Task:
Task for the records below: copy exactly from the first line on, stopping once the line with "This screenshot has width=1176, height=1009." is copied, and leave out the pictures.

BEGIN Supplied material

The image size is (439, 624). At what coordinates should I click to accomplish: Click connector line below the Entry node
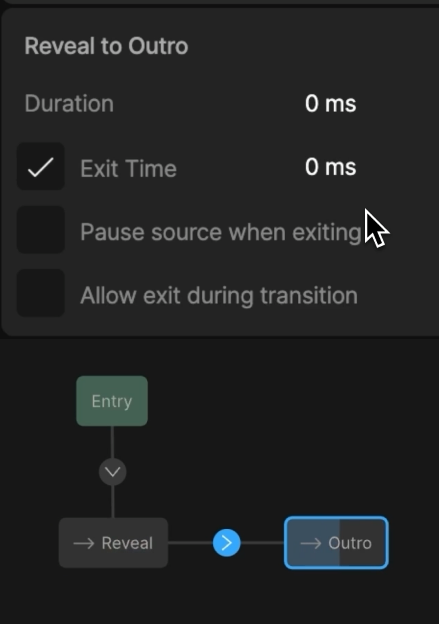[x=113, y=442]
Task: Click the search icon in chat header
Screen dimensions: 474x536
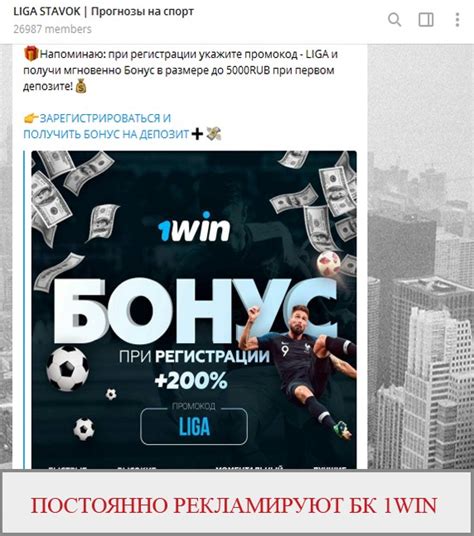Action: coord(394,19)
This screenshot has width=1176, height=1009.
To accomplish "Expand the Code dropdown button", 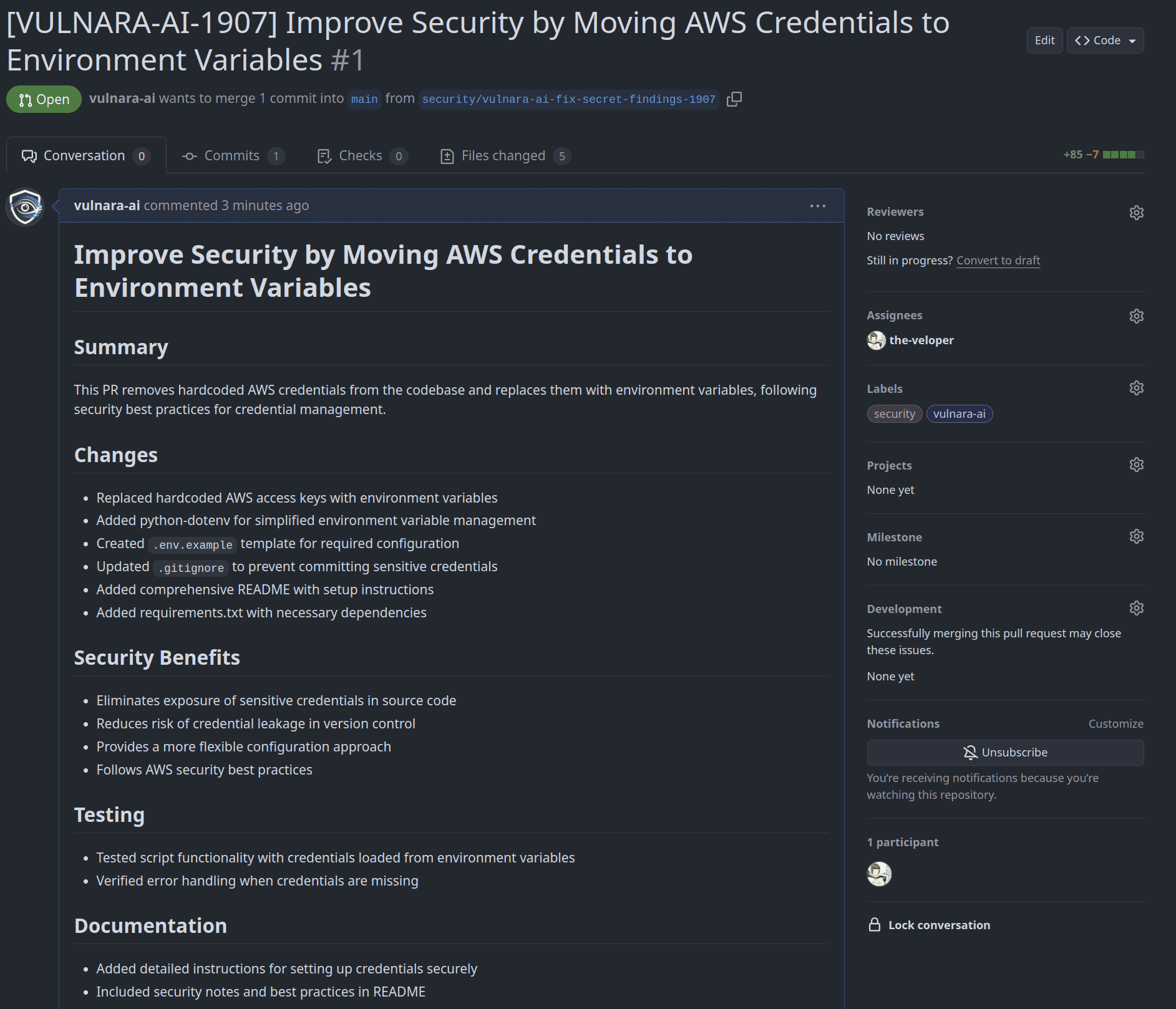I will coord(1105,41).
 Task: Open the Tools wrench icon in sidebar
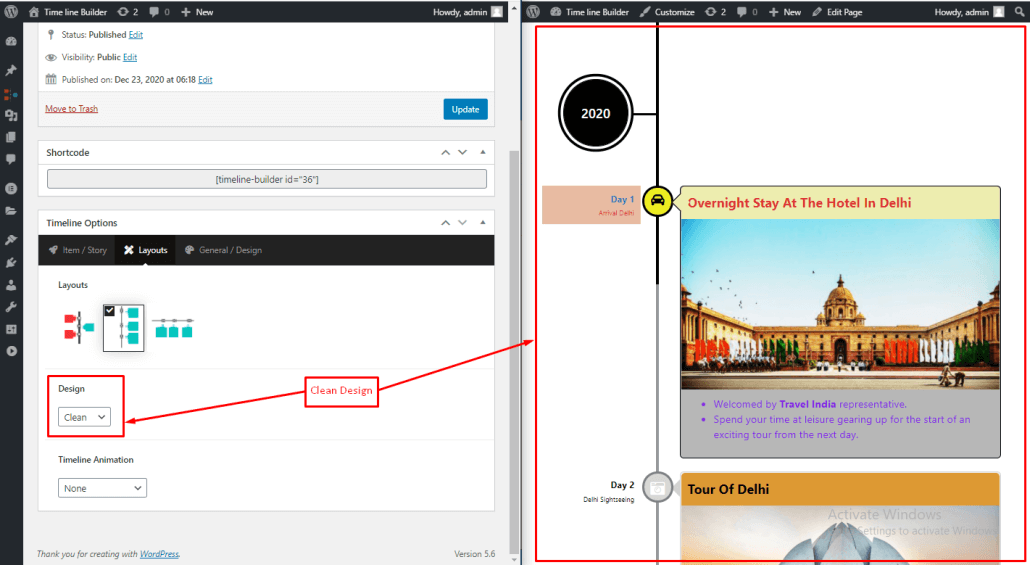pos(11,306)
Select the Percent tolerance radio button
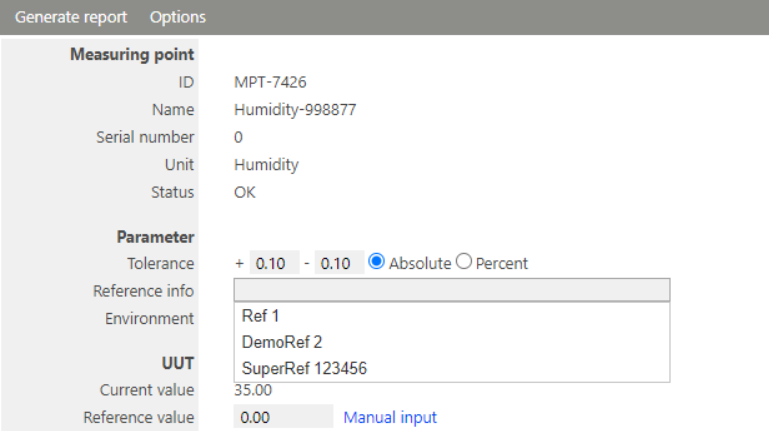 click(x=464, y=263)
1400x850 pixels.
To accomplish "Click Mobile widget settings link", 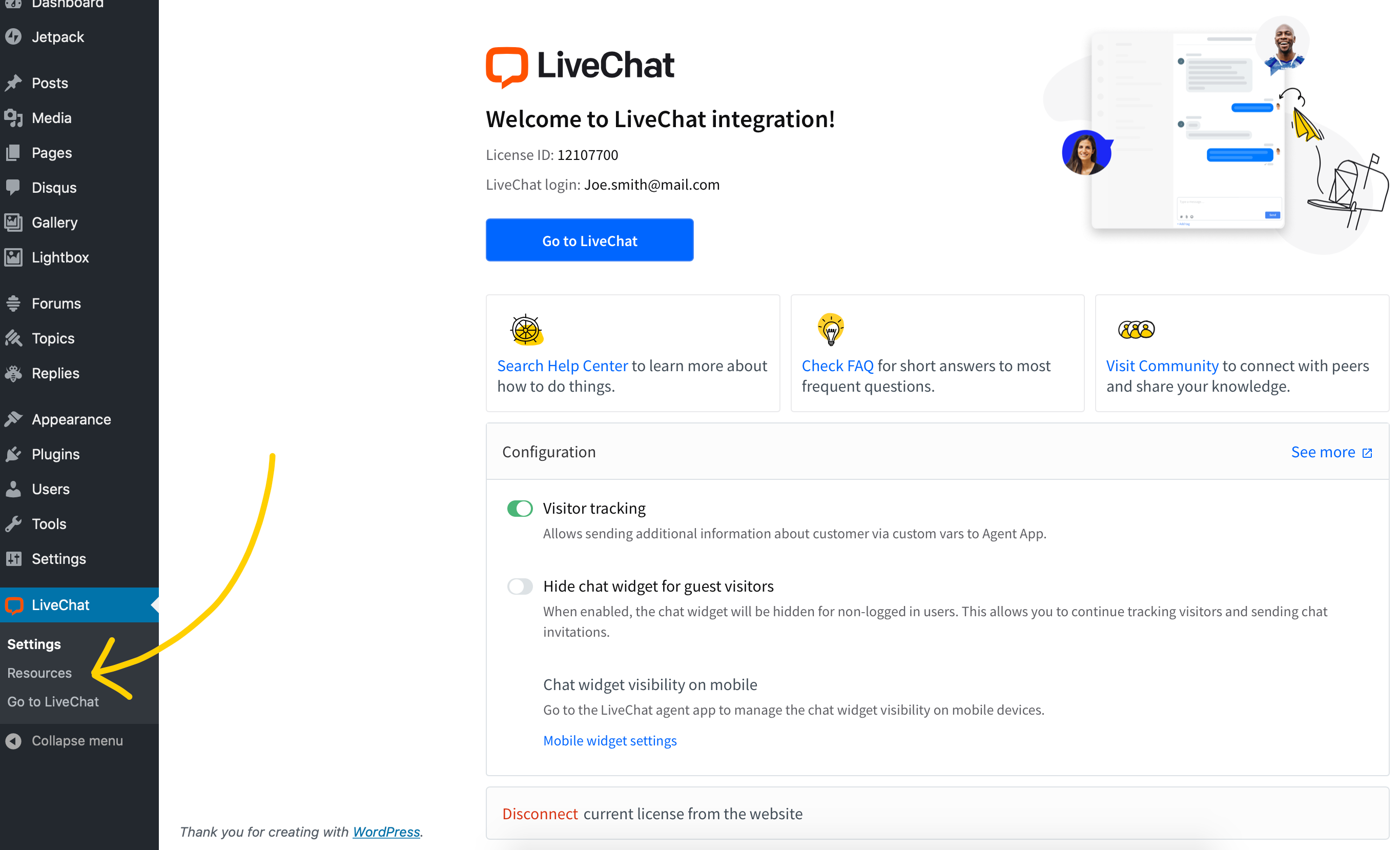I will click(x=610, y=740).
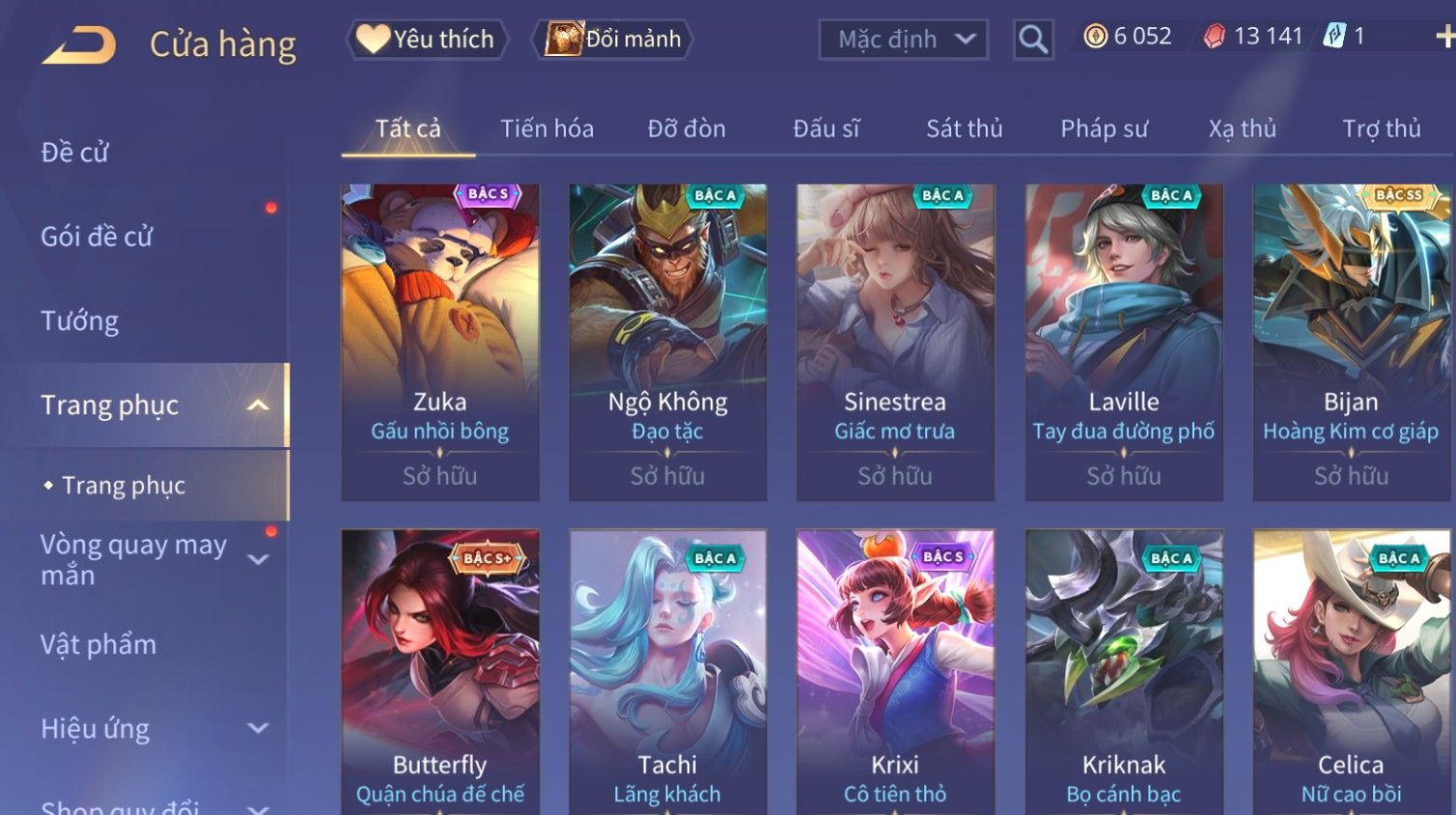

END Supplied material

Solution to the problem:
The image size is (439, 624). At what coordinates should I click to accomplish: Click connector line below the Entry node
[x=113, y=442]
Task: Click the search icon in chat header
Screen dimensions: 474x536
Action: coord(394,19)
This screenshot has width=1176, height=1009.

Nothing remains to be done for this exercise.